As a seminary student nearing graduation I’ve been asked hundreds of times in recent years, what do you want to do with your degree?
And usually right after I get asked that the follow up question is, where do you want to serve?
It’s a bit of a weird question, because it assumes we have a choice in the matter. Like we get to choose our own calling or something. That would be nice.
I typically answer it by listing all the places I could never live.
- Not the Midwest. Done that before. Too much humidity. My wife would hate the winters.
- Not LA. Too crowded. Too expensive. Too much sunshine (I sound like a true Oregonian there).
- Not Salem. Too small. I grew up there. Lots of bad memories. Great place to call home, not where I want to go back to though.
- Not Hawaii. Too expensive. Too isolated.
You might call me picky. I just call myself self-aware. I know where God would regret sending me because I could never be happy. I would imagine you’ve created a similar list in your mind.

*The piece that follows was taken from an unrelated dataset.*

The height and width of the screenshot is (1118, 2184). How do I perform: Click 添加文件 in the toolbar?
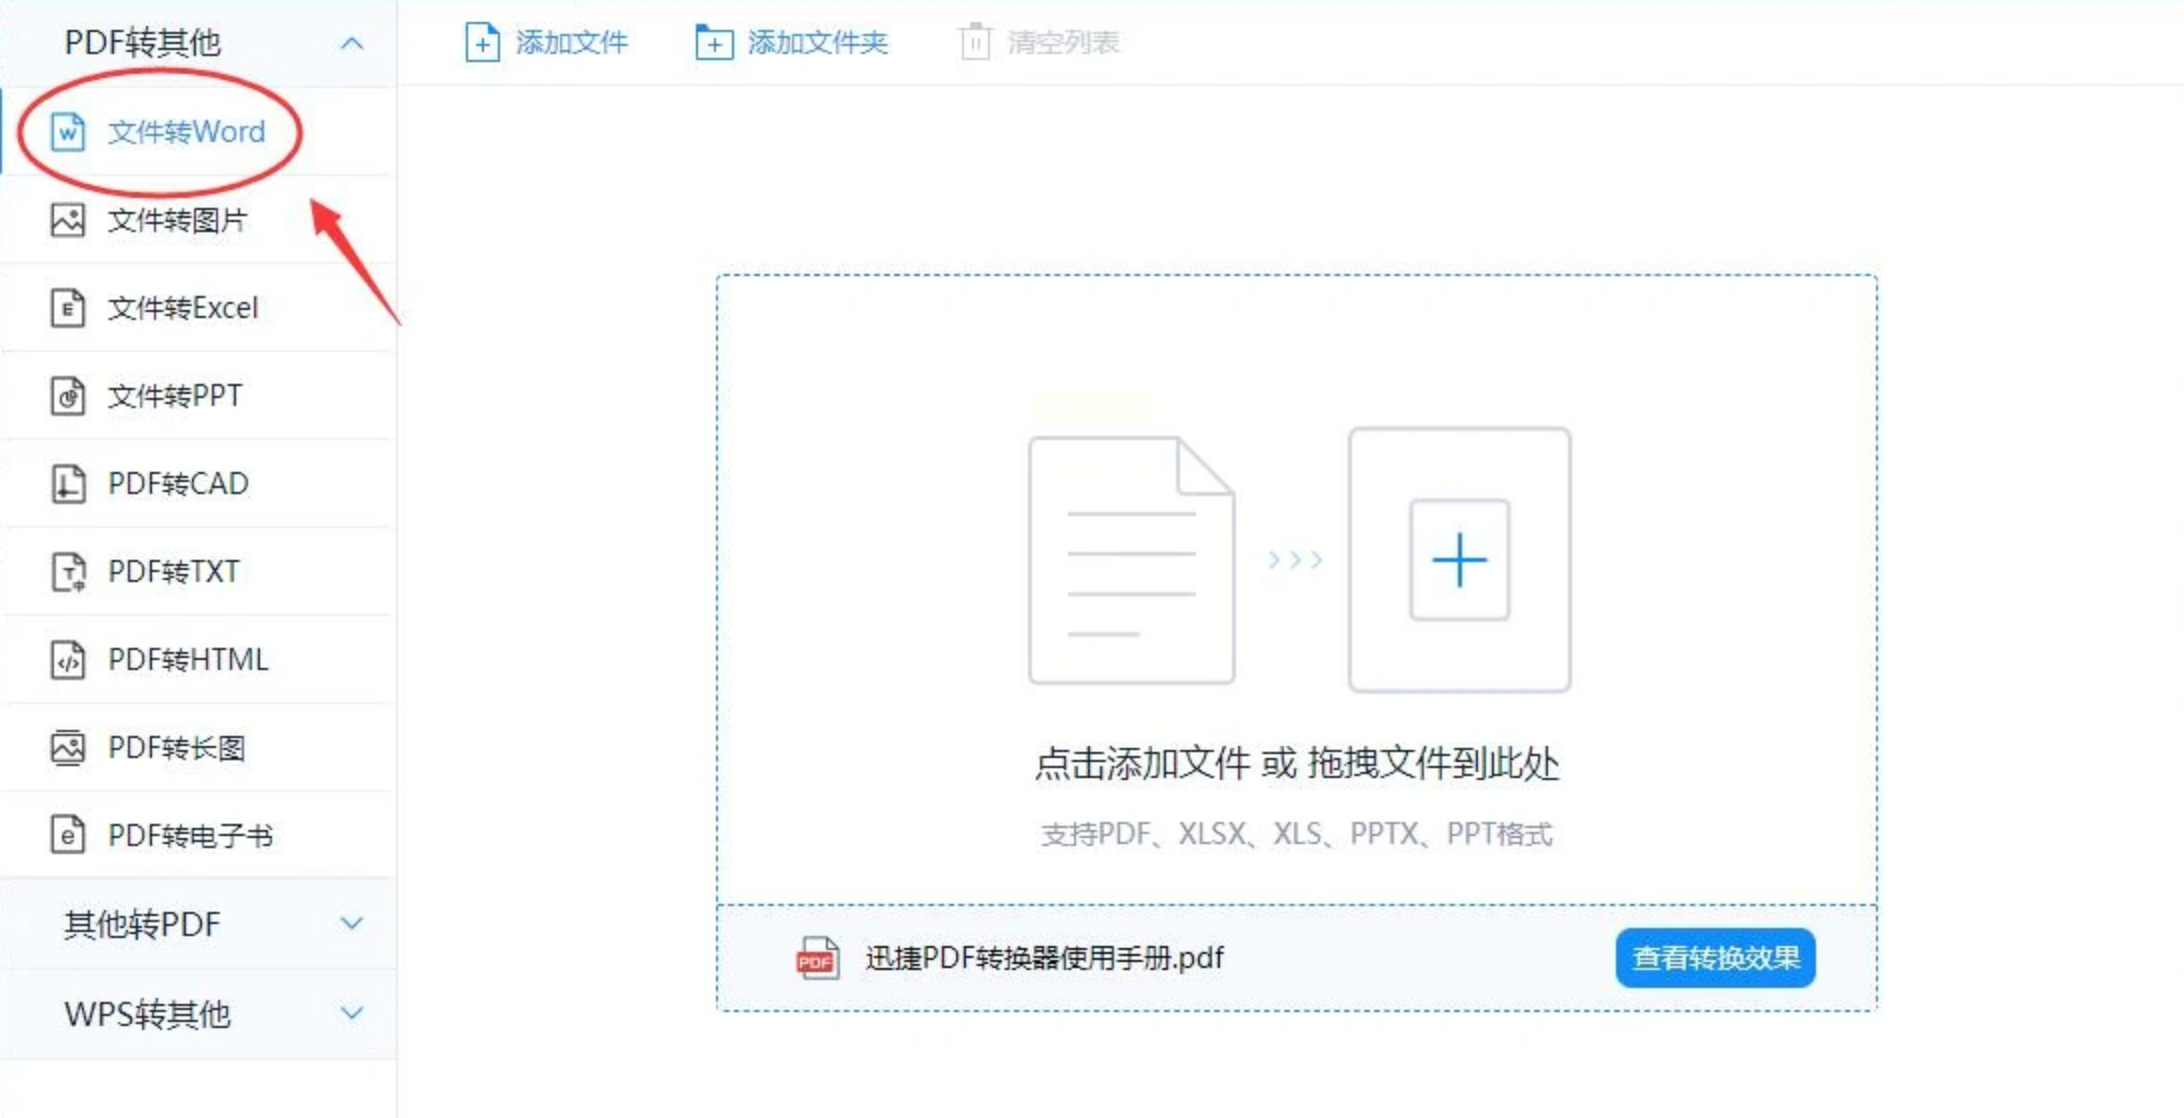click(547, 43)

Everyone has their list of where they simply will not move, even pastors.
But what happens when God calls you to where you don’t want to go? What happens when He is leading you to the one place you never wanted to live?
After living the previous 5.5 years in Portland, a place I thought God would leave me for a long, long time, I’m now in Salem, a place that I refused to go back to. It’s not that God doesn’t care if we’ve made a list about where we’ll never go, but He sees beyond it, to our hearts, knowing He’s trying to shape us to care less about the list. Tell God you don’t want to go to the desert and I imagine you will likely find yourself there within 5 years.
I talked with a pastor a few weeks back who mentioned several young guys he used to work with who were now serving in the one area they said they would never live.
It seems a common thread in my life is to declare the things I never want to do, and then I ultimately end up doing them.
None of us is much different than Jonah. God asked Jonah to go to one of those places he had in his list. And Jonah went the other direction. Like the complete opposite direction. Clearly his own way of telling God, “hey you forgot about my list of places I never want to go to.”
But we’re human and we’re each drawn to different people and places for different reasons. I don’t think God looks down on us for this. Instead, God slowly gets us to see beyond ourselves, to a life where serving Him is the ultimate calling, and the place matters little in that calling.
Go ahead and write your list. Declare to God and the world all the things you never want to do and don’t feel called to do.
Just know as you write the list, you serve a God who has seemingly impossible things He wants to accomplish through you. He knows you’re human. You have preferences, strengths, weaknesses.
Even still, God wants you to serve with open hands, seeking adventure, pouring yourself into the work He has set before you.
Oh and He loves to ignore your list.